В середине двадцатого века такой образец умственной дисциплины и строгого, даже педантичного научного мышления, как Эрвин Панофский, дает определение гуманизма и антропоцентризма Возрождения: ученый полагает, что в культуре утверждается в эту эпоху «точка зрения, которую можно определить как убежденность в человеческом достоинстве, и основана она, с одной стороны, на утверждении человеческих ценностей (разумности и свободы), с другой – на приятии человеческой ограниченности (склонности к заблуждениям и бренности)» [64].
Тут ученый и мыслитель попытался заглянуть уже в содержательные пласты европейской культуры. Месседж этой культуры состоит в эксклюзивном внимании к проблеме человека, и результаты этого повышенного внимания двояки: с одной стороны, признание примата человеческой разумности и свободы, то есть неограниченных возможностей человека. С другой стороны, повышенное внимание означает не закрывать глаза на «неудачность творения».

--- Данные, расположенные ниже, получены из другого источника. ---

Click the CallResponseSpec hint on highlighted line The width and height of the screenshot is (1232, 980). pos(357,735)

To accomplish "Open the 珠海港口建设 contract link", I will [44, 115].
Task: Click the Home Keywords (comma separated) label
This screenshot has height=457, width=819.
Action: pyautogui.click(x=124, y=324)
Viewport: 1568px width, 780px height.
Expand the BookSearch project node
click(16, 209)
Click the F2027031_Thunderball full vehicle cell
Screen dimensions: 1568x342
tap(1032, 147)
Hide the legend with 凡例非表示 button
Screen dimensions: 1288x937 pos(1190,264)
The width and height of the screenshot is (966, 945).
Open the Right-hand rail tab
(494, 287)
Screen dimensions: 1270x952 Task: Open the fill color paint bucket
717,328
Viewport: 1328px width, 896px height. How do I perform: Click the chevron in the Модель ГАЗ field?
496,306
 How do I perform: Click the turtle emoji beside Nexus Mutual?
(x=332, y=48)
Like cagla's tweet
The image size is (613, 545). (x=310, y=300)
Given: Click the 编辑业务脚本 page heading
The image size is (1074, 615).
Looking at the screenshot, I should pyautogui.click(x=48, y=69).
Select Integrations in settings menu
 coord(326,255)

Итак, мы сейчас разобрали центральное ядро нашей картины мира с двух точек зрения – как процесс и как содержание (смысл, контент). Как процесс, новая культура – это культура беспокойства, культура неудовлетворенного ума и неутолимой души. Как контент – это культура протеического гуманизма, то есть острого внимания к проблеме человека, а такое внимание приводит к восхищению новыми перспективами бытия и к беспощадной критике всех сторон человеческого общежития и индивидуальности. Недоверие к религии, власти, морали, общественному устройству, науке, языку и так далее – вот обязательное условие познания и творчества в новых условиях. Речь идет о саморазрушительной конструктивности, которая так хорошо видна в истории мысли и творчества Нового времени. Постоянно выбивать из-под себя стул, себя самих опровергать, и за счет этого оказываться первыми в мировом соревновании истин, ценностей, культур – вот та стратегия, которую создает западная культура в Новое время. И по этому же пути идут (в разных ритмах и с различными результатами) ее дочерние порождения – культура России и США. (А также, заметим ради справедливости, сложносоставная латиноамериканская культура.)
Искусствоведение, эстетика и теория искусства до сих пор не разработали таких орудий или методов или средств, чтобы уловить эту процессуальность (характер движения) и этот месседж (смысл движения) в процессах, проявлениях или результатах творческих усилий художников. Мы умеем увидеть и описать новаторские открытия и прозрения отдельных художников, умеем уловить дуновения и звучания той «поющей ауры», которую упомянул Репин в письме к Третьякову. Но, напоминаю еще раз, только в конкретном произведении. Повторю еще раз, что мы не научились описывать историю искусства как историю свободы, историю непослушания, историю ауры. Словно бы даже не готовы улавливать в процессе развития его вольную, парадоксальную, звонкую энергетику.
История искусства Нового времени, если брать ее в процессуальном разрезе – это история бурная и нестабильная, она протекает, так сказать, по алгоритму Джона Локка. Лишь только достигается вершина Высокого Возрождения – и за несколько лет происходит впадение в маньеризм. Великие классики Италии начинают в свои зрелые и поздние годы смело экспериментировать с живописью, скульптурой и архитектурой, прежде всего Микеланджело и Тициан. Барокко стремительно завоевывает себе место под солнцем, буквально за считанные годы – но обязательно в сопровождении своего обязательного визави, он же антагонист: это классицизм. История искусства буквально понеслась вперед, в ней теперь такие ритмы развития, такие встряски, такие сочетания противоположностей и такие стремительные виражи, которых в прежней истории не наблюдалось.
В XVIII столетии мы видим беспрецедентно многостильную и многовекторную картину развития искусств. Динамизм, лабильность и открытость перспектив этого столетия превосходят все то, что можно было видеть в искусстве предыдущих столетий и тысячелетий. Остановимся ненадолго на искусстве этого столетия. Его значение в истории искусств на самом деле недооценивается.
Стало возможным, допустимым и даже привлекательным вольно менять и комбинировать заимствованные от других компоненты различного происхождения, притом делать это так свободно и непринужденно, как никогда ранее [65]. Определенные возможности такого рода маневрирования вообще характерны для искусства Нового времени в целом. Живописец, архитектор, скульптор могли использовать подчас какие-нибудь архаические, стародедовские традиции, а могли и сочетать с ними какие-нибудь остро современные находки. Такие случаи были в эпоху Возрождения и XVII века, но тогда они оставались нечастыми случаями или порождениями особых обстоятельств. Например, двуединый Дюрер, одновременно архаист и новатор, или удивительный в своей экспериментальной отваге поздний Микеланджело.